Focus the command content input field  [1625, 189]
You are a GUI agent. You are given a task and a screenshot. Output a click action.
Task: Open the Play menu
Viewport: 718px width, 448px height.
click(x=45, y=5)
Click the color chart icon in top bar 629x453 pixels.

□ □ □

What is expected: Reproduce the data shown above with every line intact.

Task response:
Focus the command content input field  [1625, 189]
You are a GUI agent. You are given a task and a screenshot. Output a click action.
Task: Open the Play menu
Viewport: 718px width, 448px height.
click(x=45, y=5)
Click the color chart icon in top bar 629x453 pixels.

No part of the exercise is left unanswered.